*Data*
------------------------

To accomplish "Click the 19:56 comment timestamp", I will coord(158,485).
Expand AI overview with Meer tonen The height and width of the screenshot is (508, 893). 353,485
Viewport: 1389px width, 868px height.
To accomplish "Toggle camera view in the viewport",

------------------------

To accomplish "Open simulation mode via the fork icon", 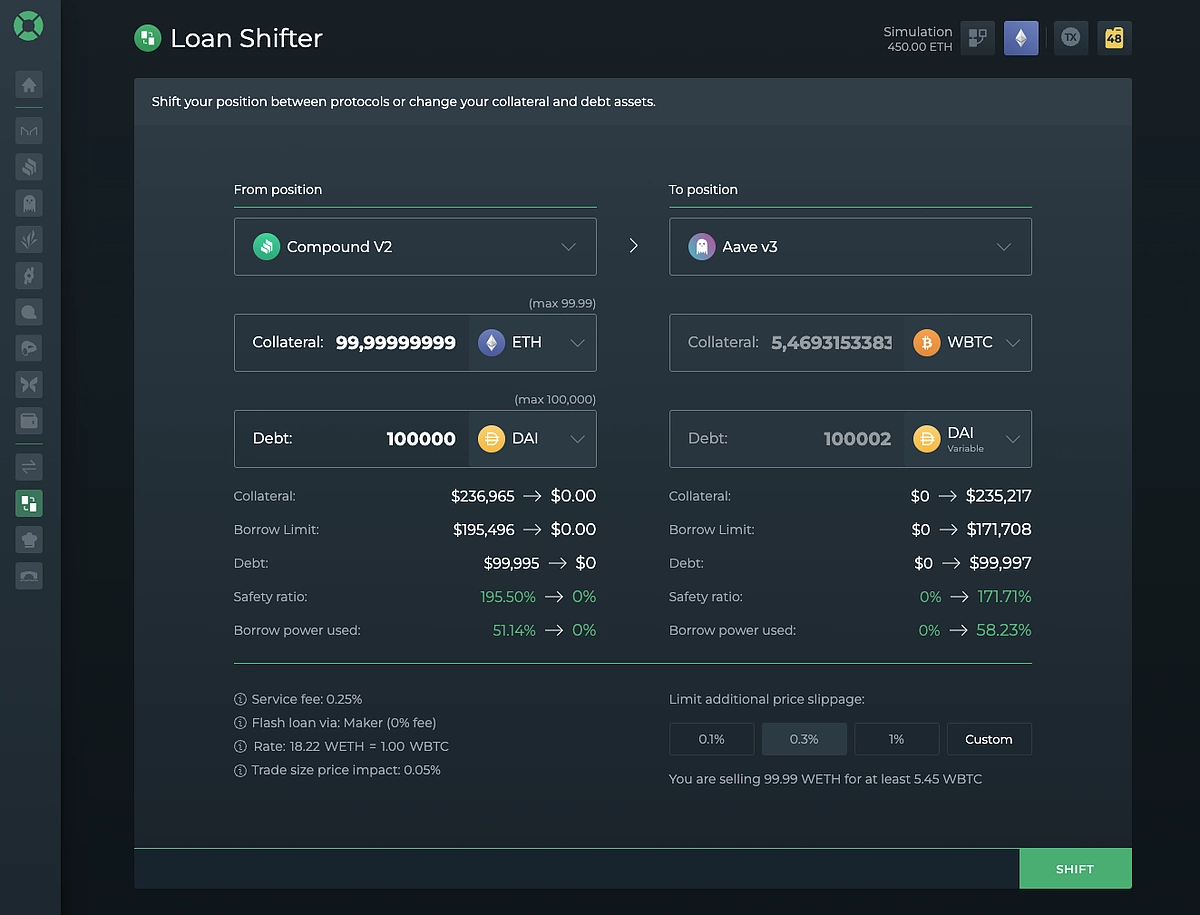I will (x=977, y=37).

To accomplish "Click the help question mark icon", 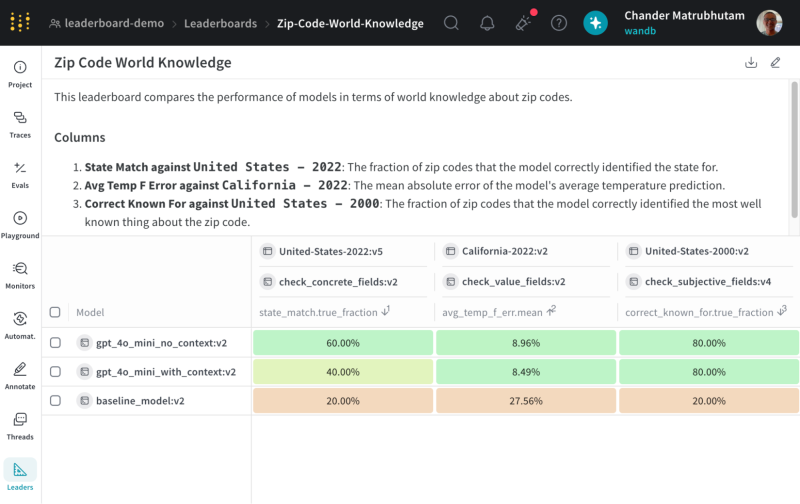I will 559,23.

------------------------

*Exercise requirements*
Please copy the lines in the records above between the one holding "Expand AI overview" and the one holding "camera view in", inclusive, exactly and with no other line.

*Worked solution*
Expand AI overview with Meer tonen The height and width of the screenshot is (508, 893). 353,485
Viewport: 1389px width, 868px height.
To accomplish "Toggle camera view in the viewport",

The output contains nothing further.